Of course, not running for the border and not having $500 are not the only causes of my woes. There is always that pesky matter of the male species. Male Species, why must you inflict yourself upon me like this? Why must I think you generally smell nice and look cute and oh my, what strong arms you have, Male Species! I've given a lot of thought to joining the plight of my fellow Female Species. I mean, I should just get out there, right? I should just make myself available and enjoy the ride. It's easy, right? So easy! Other Female Species do it ALL. THE. TIME.

So why can't I? Because of the stupid good-smelling, cute, broad-shouldered Male Species. Or should I say Male Specie? Yes, I'm talking to you, Mr. Tie-Wearing Professional Swaggery Blue-Eyed God of All That Is Male and Speciesish. Can I be frank (I'll let you be Shirley)? This is my blog after all. I should be able to say whatever I want.

Mr. T-WPSB-EGoATIMaS, You suck and I wish I could punch you in the stomach and then make-out with you for eleventy hours. I'm sure you're just like all the other guys whom occupy that category with you and I'm sure that if I got to know you, I'd hate your breathing guts and I'm pretty sure you need to be castrated, but goddamn it if you aren't just the invisible splinter I can't dig out of my brain. You (along with my staggering inability to MOVE ON but this is about you, not me) are hampering my chances at a normal life that involves cuddles and kisses and sexy-sexy in the queen size bed I don't yet own and babies that don't have blue eyes.

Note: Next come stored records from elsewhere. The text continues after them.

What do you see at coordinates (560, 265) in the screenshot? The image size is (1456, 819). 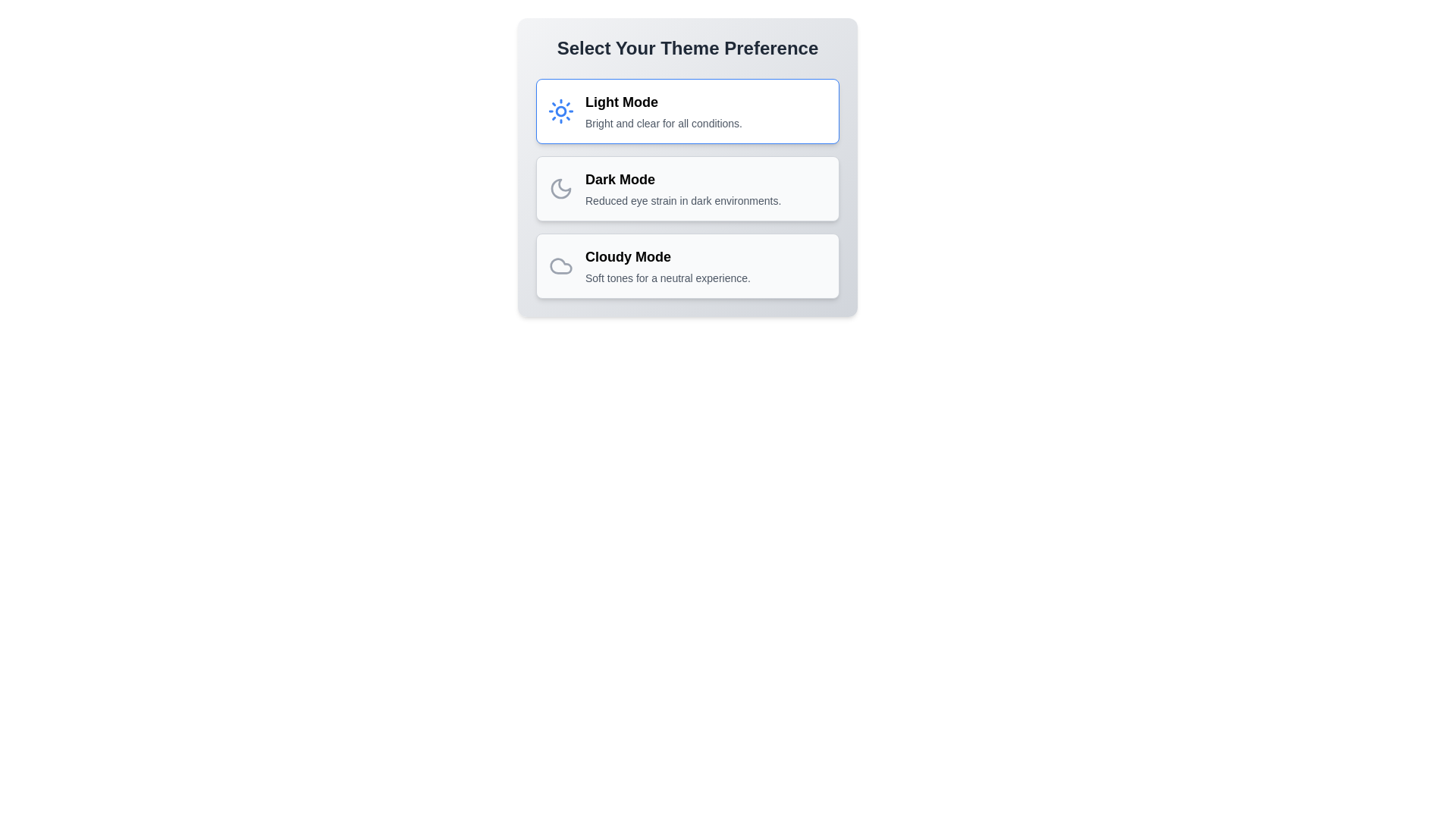 I see `the cloud icon in the 'Cloudy Mode' section of the theme selector, which is a gray, rounded vector graphic resembling a cloud` at bounding box center [560, 265].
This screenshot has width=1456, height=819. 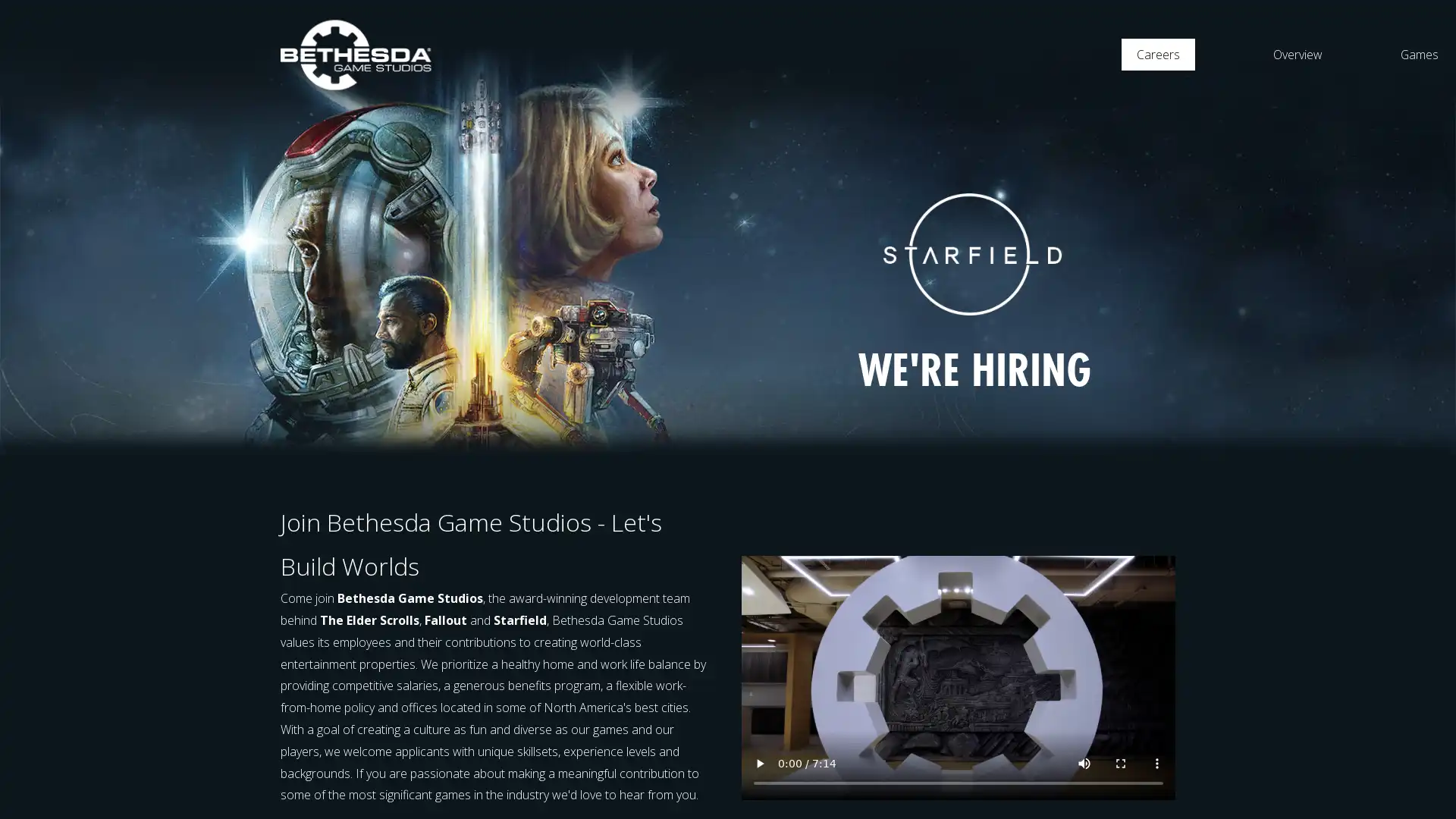 I want to click on mute, so click(x=1084, y=763).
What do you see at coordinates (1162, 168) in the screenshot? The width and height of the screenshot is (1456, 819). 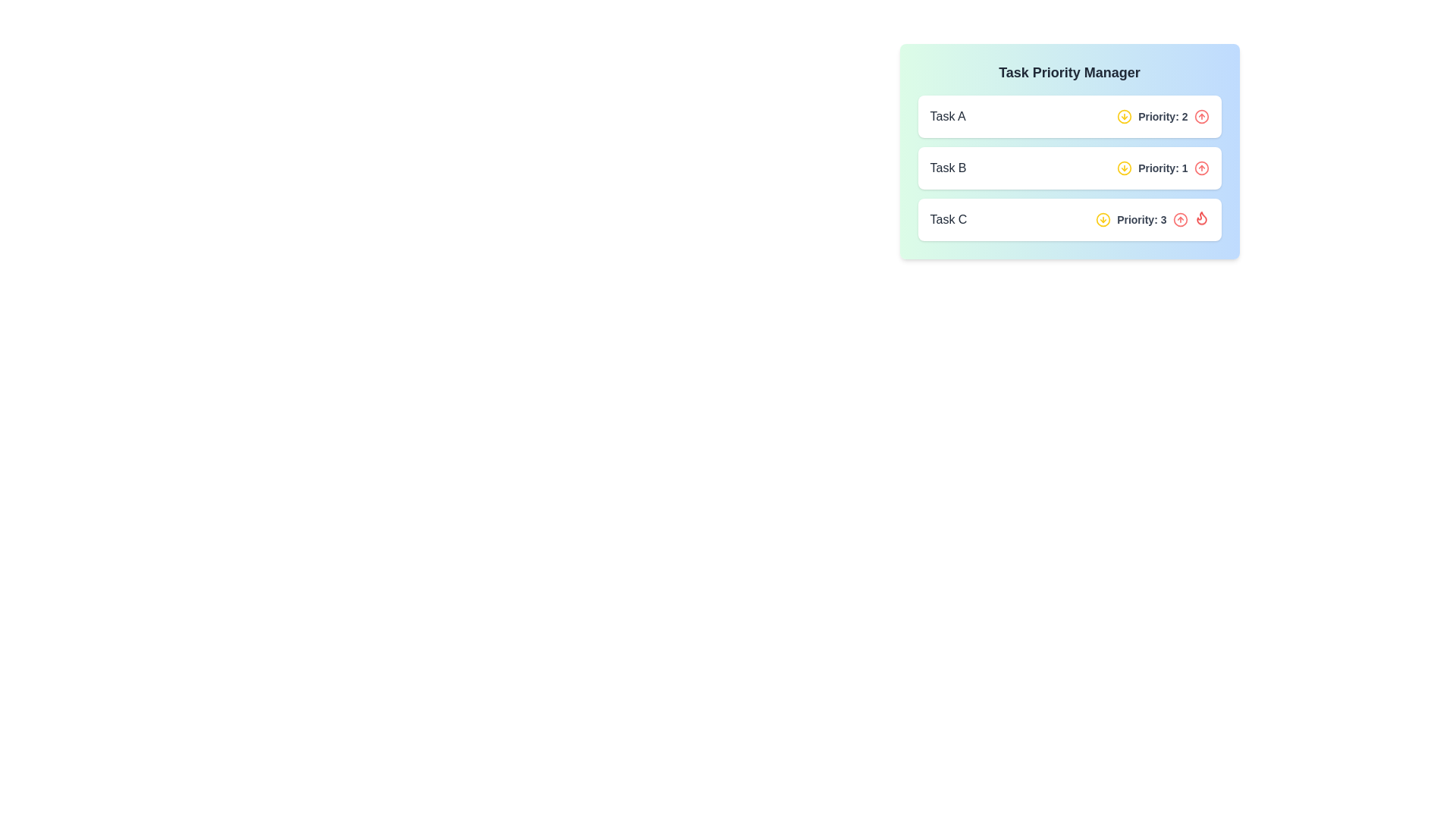 I see `the static text label indicating the priority level of the task, located in the second row of the task list, positioned between a yellow circular icon and a red icon` at bounding box center [1162, 168].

So yeah, I hate you. Please come find me? Pretty please with sugar on top and a cherry? I promise I won't be bad. Unless you want me to be.

See what I mean? Wouldn't you feel kind of concerned/irked/bitchy if you had to deal with a brain like this everyday?

Nyabasazi. That is the one word that sums up my life.

This proves to be harder than I thought. Here's all this empty space in front of me, begging to be taken up by words, and I can't think of a damn thing to say. Oh, I have a lot to talk about -- a whole myriad of issues, if you'd be so kind. I have things to prove, issues to ponder, hearts to break, and demons to slay.

I've recently become very alarmed at the amount of sweat produced by my underarms. More specifically, I'm very alarmed by my right underarm, which seems to be, most days, an ocean of...well, sweat. Is it how my shirts bunch and gather? Is it how hard I'm exerting myself? Is it the heat? Nerves? Excitement? What is causing this mass production of vile, stinky sweat? I would really like to know. Nothing, short of stuffing my pit area with towels, seems to stop the onslaught. Am I doomed to have a tropical rain forest hanging out under my right arm? (I don't want to give you the impression that I'm au natural; I do shave regularly. It is just SO DAMP sometimes.)

Another thing that alarms me? My incessant need to prove myself to people who used to think I was lame. That's not to say I'm not lame now but I'm certainly less lame than I was ten years ago when I was in high school. It would appear that my high school reunion is turning into a big party instead of a get-together for a bunch of people who graduated together. Is it really necessary to invite people who weren't in your class? It's not like anyone in my class is married to the people from the other classes. And are they going to invite everyone from the classes directly above and below us or just the people they ('they' meaning those in charge of organizing this trip down amnesia lane) like or who fit in with the It Crowd in high school? I would almost be willing to put money on the fact that none of the people I'd like to invite would actually receive an invitation. It isn't fair that I feel like I'm back there again, being harassed about my weight, my looks, my questionable sexuality (I'm straight now, just like I was in high school and it could be argued that I'm less straight now than I was then), and just me in general.

Why do I still feel the need to change everything about myself to be acceptable to them? I have nothing to be ashamed of. My life has direction and meaning and all that crap. I'm happy, I'm doing what I want, and I love my life. So why do they still make me feel like an absolute toad?

I swear, if I end up attending this little shindig, I'm going to need a bottle of vodka and a few Xanax to get through it without strangling them all.